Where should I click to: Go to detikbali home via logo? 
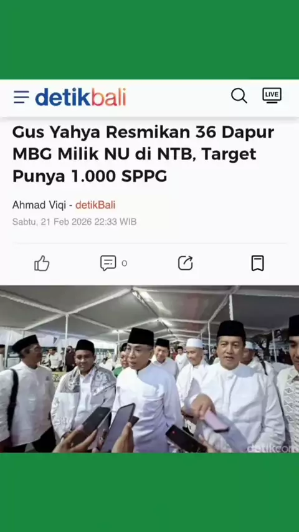click(x=80, y=97)
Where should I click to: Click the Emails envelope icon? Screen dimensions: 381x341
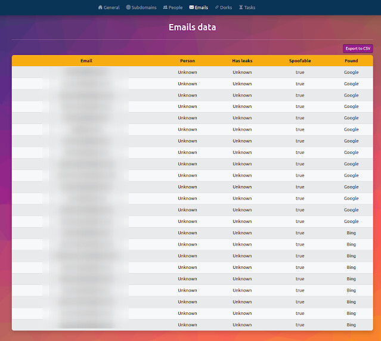(x=191, y=8)
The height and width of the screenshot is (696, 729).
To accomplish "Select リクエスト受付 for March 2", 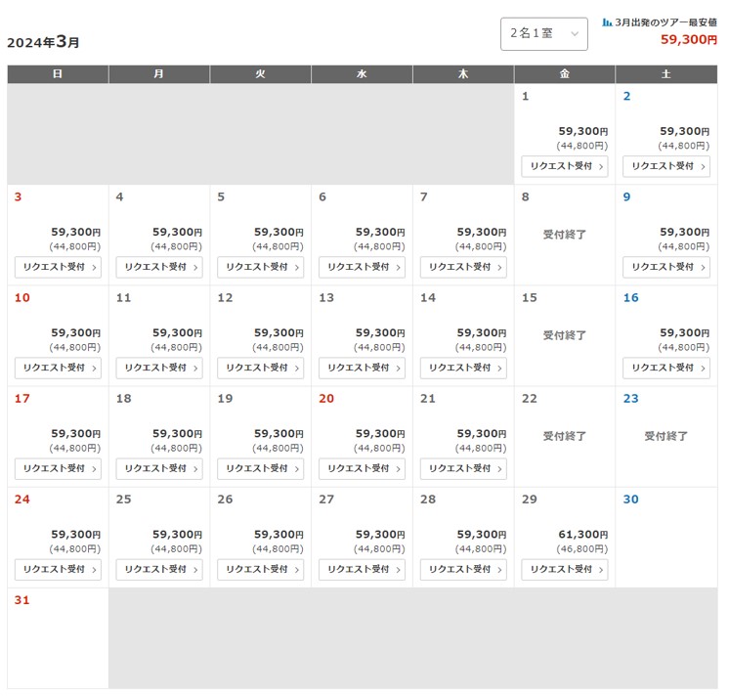I will coord(665,166).
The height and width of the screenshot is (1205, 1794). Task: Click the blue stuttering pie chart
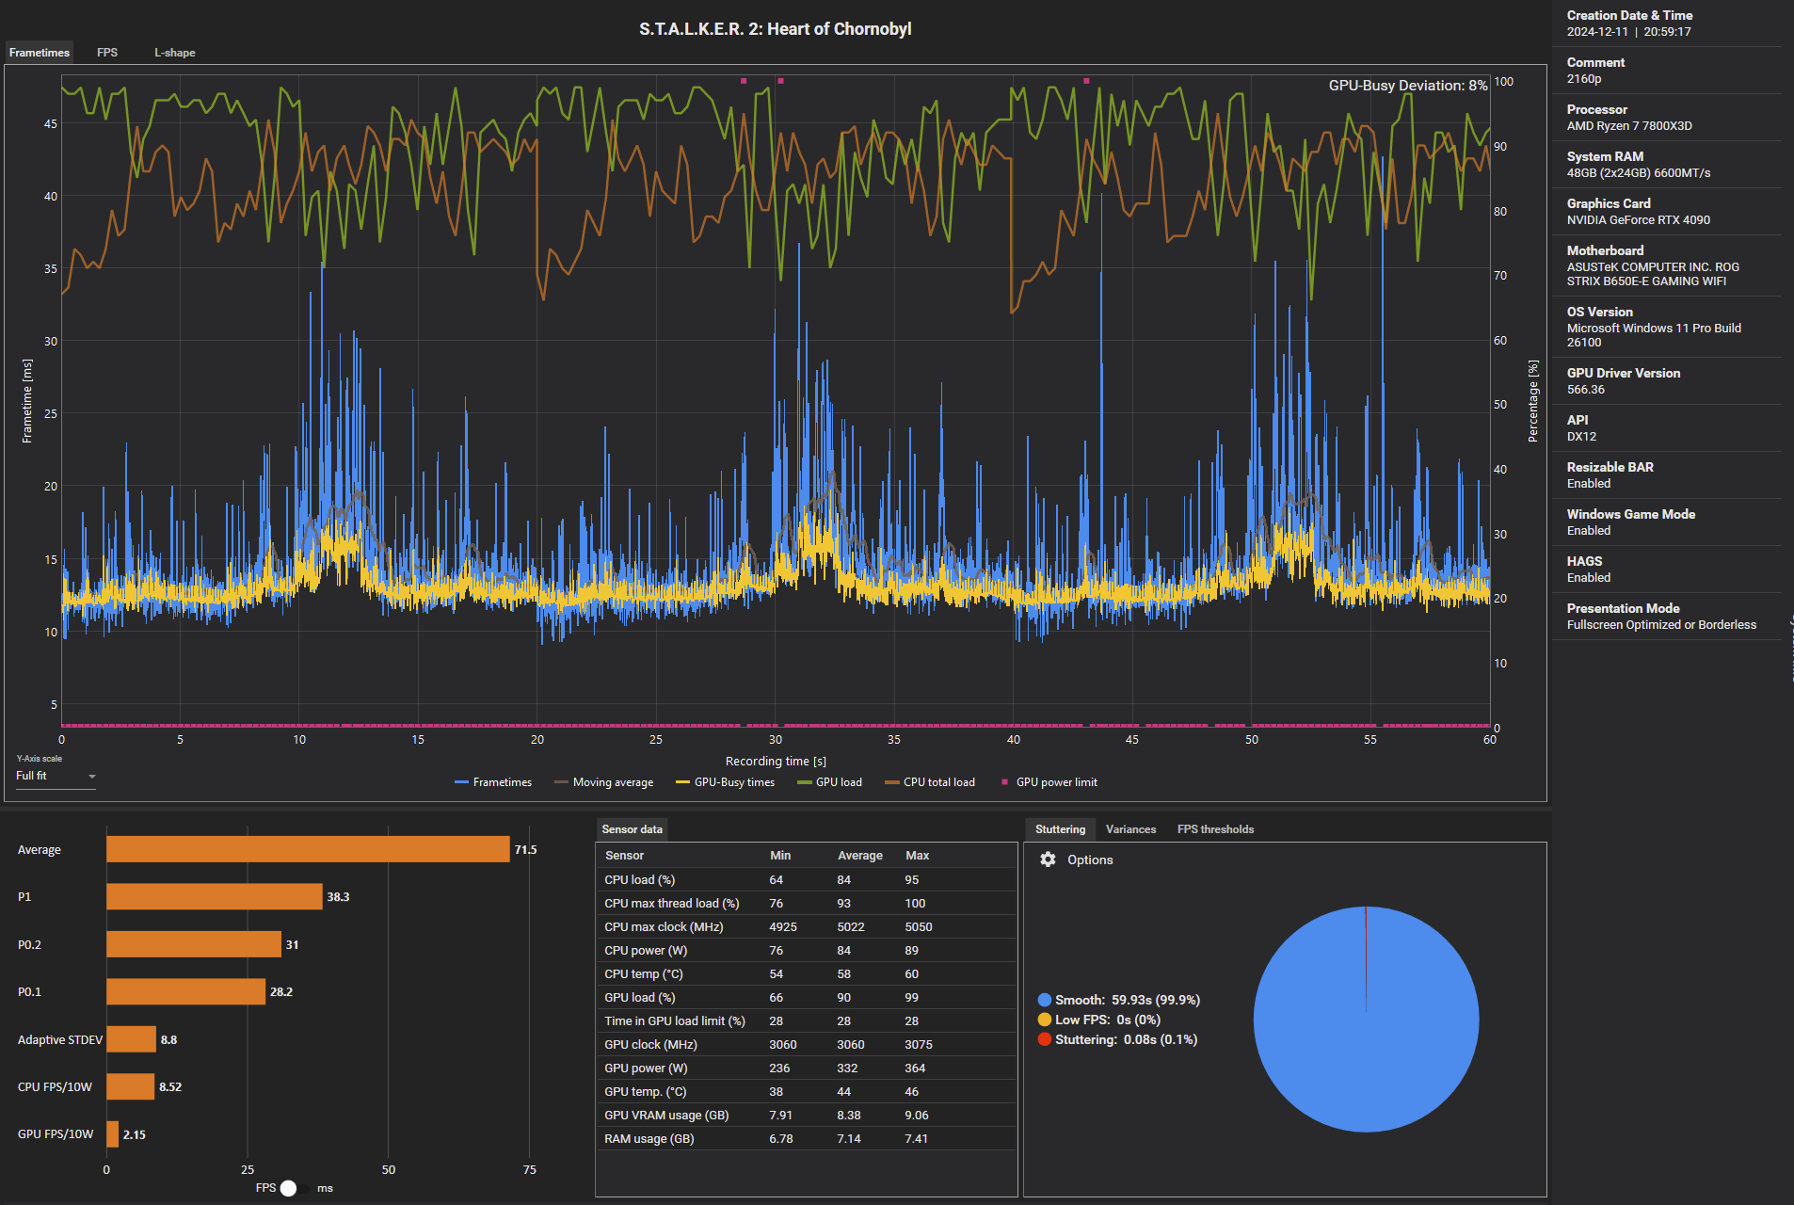point(1366,1020)
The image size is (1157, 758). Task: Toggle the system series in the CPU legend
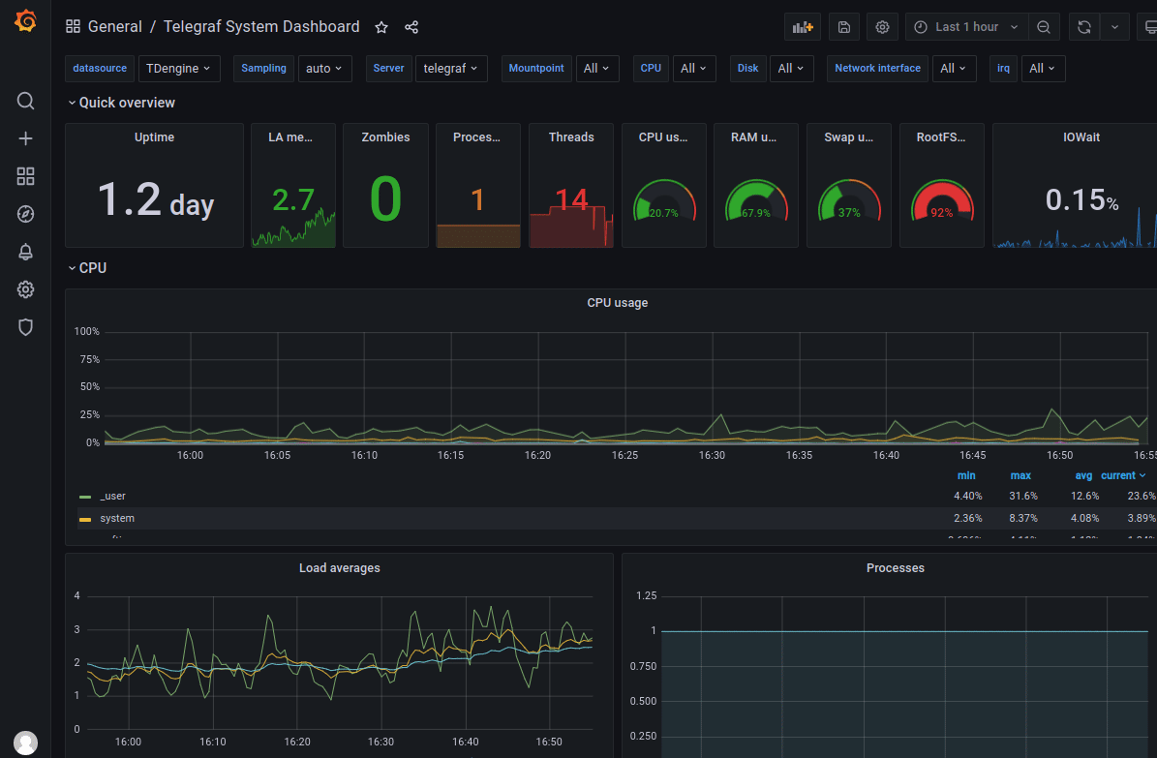[x=117, y=518]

■ Required action ■
Repeat exactly the line containing "The image size" and every line after it through the end of the records, and nothing else. Leave the pictures out.

■ Result ■
The image size is (1157, 758). Task: Toggle the system series in the CPU legend
[x=117, y=518]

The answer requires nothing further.